There is a remez, a hint, here. When Stephen talks of Yoseph revealing himself to his brethren the 2nd time they came to Egypt (v.13), it hints at Yoseph (Ephraim/10-Israel) being revealed to his Yehudi brethren (2-Israel) at Messiah’s (2nd) coming as benDavid.
‘When Moshe was fully 40 years old’? Why the adverb ‘fully’. I think it refers to his birthday, or perhaps his ‘found-floating-in-the-Nile’ day. As I’ve shared before, I don’t think the Hebrews celebrated birthdays. Every birthday celebration in scripture is for a king, and Moshe was in the line of succession to the throne of Pharaoh. I think this was another pagan practice that was incorporated into the church. If this was his birthday and he knew his heritage, it might explain why he went to the aid of the Hebrew and ended up killing the Egyptian. Meanwhile, I don’t recall any mentions of birthdays in scripture other than pagan kings’, like Herod’s, Ahasuerus’, Belshazzar’s, Paraoh’s, etc. None of them really worked out well for the birthday boy and most held no good for Yisrael, either. Why should Moshe’s be an exception?

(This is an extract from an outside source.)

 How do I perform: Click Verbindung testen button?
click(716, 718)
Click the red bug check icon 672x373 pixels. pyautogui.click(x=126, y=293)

There’s another hint in v.34 – “I have seen, I have seen.” Before Yacov died he blessed his sons. I think Yacov was the 11th MelechTzadik (Righteous King) High Priest. If I am correct in that idea (I COULD be wrong, but I doubt it), he conferred the Melech/Royalty to Yehudah and the Tzadik/Righteousness to Ephraim. When Y’hovah said, “I have seen, I have seen” he was doing at least 2 things; 1) he was emphasizing the truth of what he was saying and 2) he was recognizing the two houses that Yacov created in his sons’ blessings and 3) each house being exiled in separate diasporas from haAretz.
In v.37 he prophesies of ‘a prophet like unto Moshe’. The AENT (pg.714-15) has a good appendix dealing with that subject. I’ll read it and then open to Q&C.
[i] An italicized I think denotes an educated guess, not necessarily hard and fast truth. I COULD be wrong … but I doubt it!